OpenRIFOpenRIF, the Open Research Information Framework, is an open source community devoted to representing expertise ecosystems - all the things we do and all the things we contribute. The community works on developing and promoting interoperable and extensible semantic infrastructure, such as the VIVO Integrated Semantic Framework (VIVO-ISF), an ontology for representing people, works, and the relationships between them; federated databases modeled on PARDI, the Portfolio Analysis and Reporting Data Infrastructure, for research impact and evaluation;and eagle-i, which aims to make  research resources discoverable via a semantic search interface and represents their relationships to scholarly activities.

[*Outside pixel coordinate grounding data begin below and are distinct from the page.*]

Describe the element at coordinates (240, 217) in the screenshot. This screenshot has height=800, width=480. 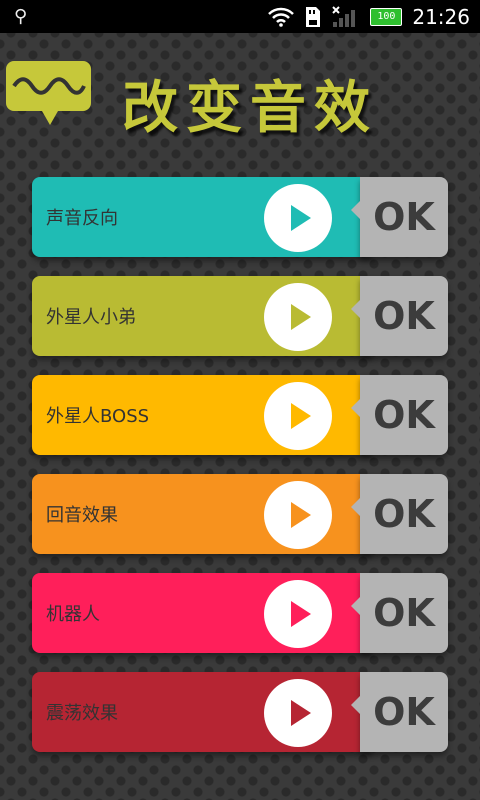
I see `effect-row-reverse: 声音反向 OK` at that location.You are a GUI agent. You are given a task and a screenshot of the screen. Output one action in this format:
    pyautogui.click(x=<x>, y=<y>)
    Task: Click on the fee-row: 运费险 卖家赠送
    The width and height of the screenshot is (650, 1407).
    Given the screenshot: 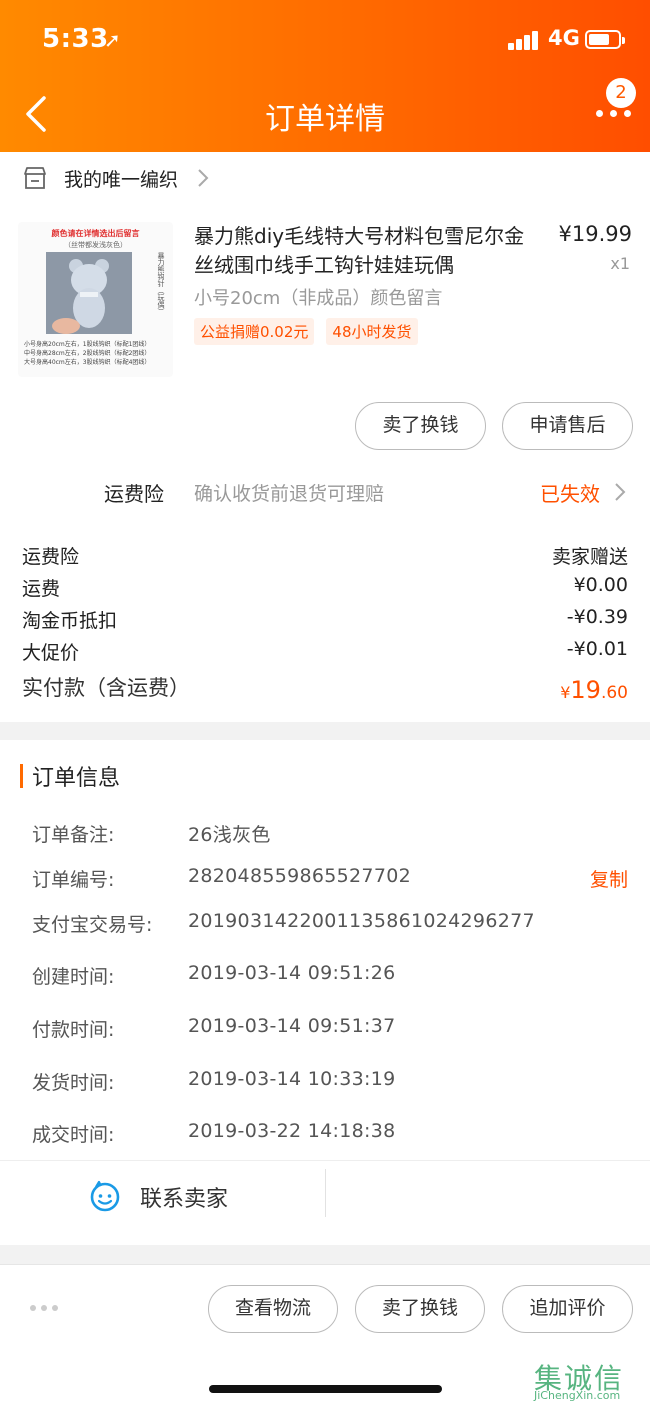 What is the action you would take?
    pyautogui.click(x=325, y=557)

Annotating the CRAFT Corpus

Web Taxology project

Past projects


The Clinical and Translational Activity Reporting (CTAR) tool was a collaboration Oregon Clinical and Translational Research Institute and the OHSU Library's Ontology Development Group to prototype tool that would collocate and analyze data about research activities across a disparate set of internal and external databases (e.g. IRB, grants and contracts, PubMed). Leveraging MeSH, other terminologies, and simple Natural Language Processing (NLP) techniques, the CTAR prototype identified research activity topics and trends, and their classification as clinical or translational. The tool was intended to increase the OHSU's and the Oregon Clinical and Translational Research Institute's ability to strategically contribute to research outcomes and human health.

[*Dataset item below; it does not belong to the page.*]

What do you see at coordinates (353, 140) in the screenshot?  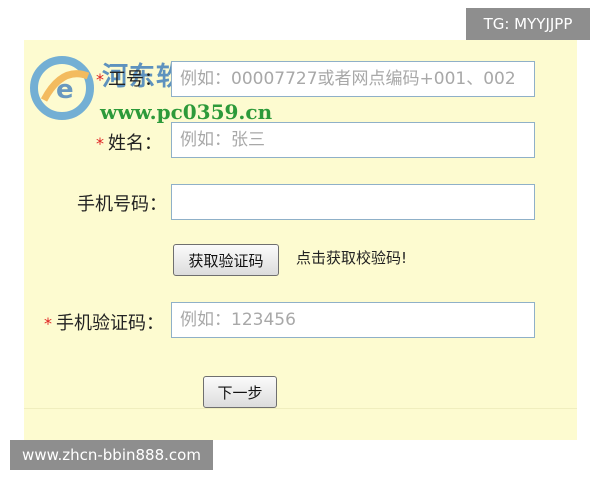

The CTSAconnect project aimed to integrate information about research activities, clinical activities, and scientific resources by creating an Integrated Semantic Framework (ontology). This new framework facilitated the production and consumption of Linked Open Data (a Semantic Web method of sharing data) about investigators, physicians, biomedical research resources, services, and clinical activities. The goal was to enable software to consume data from multiple sources and allow the broadest possible representation of researchers' and clinicians' activities and research products. Current research tracking and networking systems rely largely on publications, but clinical encounters, reagents, techniques, specimens, model organisms, etc., are equally valuable for representing expertise. CTSAconnect was funded by Booz Allen Hamilton (Grant #CTSA 10-001: 100928SB23) and was a collaboration between members at OHSU, Stony Brook University, Cornell University, Harvard University, University at Buffalo, and the University of Florida, and leveraged the work of eagle-i, VIVO, and ShareCenter.

Data Training

ODG and the OHSU Library hosted two working sessions to address reproducibility and research communication. The goal was to promote interaction between information scientists and research scientists to support enhanced awareness of data stewardship. One session was a "Data Management Open House", where aspects of the data-research cycle were addressed, including issues surrounding research reproducibility and scholarly communication of findings. An interactive data wrangling session was also held, and a paper describing our outcomes is available here.

eagle-i Network 


eagle-i is a free application that makes it easy to discover biomedical research resources at a growing network of universities; more than 50,000 resources are listed and more are added every week. Resource types include model organisms, reagents, core laboratory services, instrumentation, and biospecimens. eagle-i was funded by Booz Allen Hamilton (Grant # 90177520). The Ontology Development Group is responsible for maintaining the OHSU resource data and underlying ontology, and can assist with data entry for OHSU researchers.

Biospecimen Query

This project explored options for enhancing search capabilities for an existing biospecimen search application. Text processing tools were used to map anatomy, pathology, and disease concepts from existing terminologies and ontologies to pathology reports that are currently represented in an unstructured natural text form. The concepts identified in the text were also organized in a relational structure to enable taxonomic and parthood based searches. This was a small exploratory project with a goal of integrating these capabilities in an ongoing effort to expand and integrate OHSU's biospecimen databases. This work was funded by OHSU's Medical Research Foundation.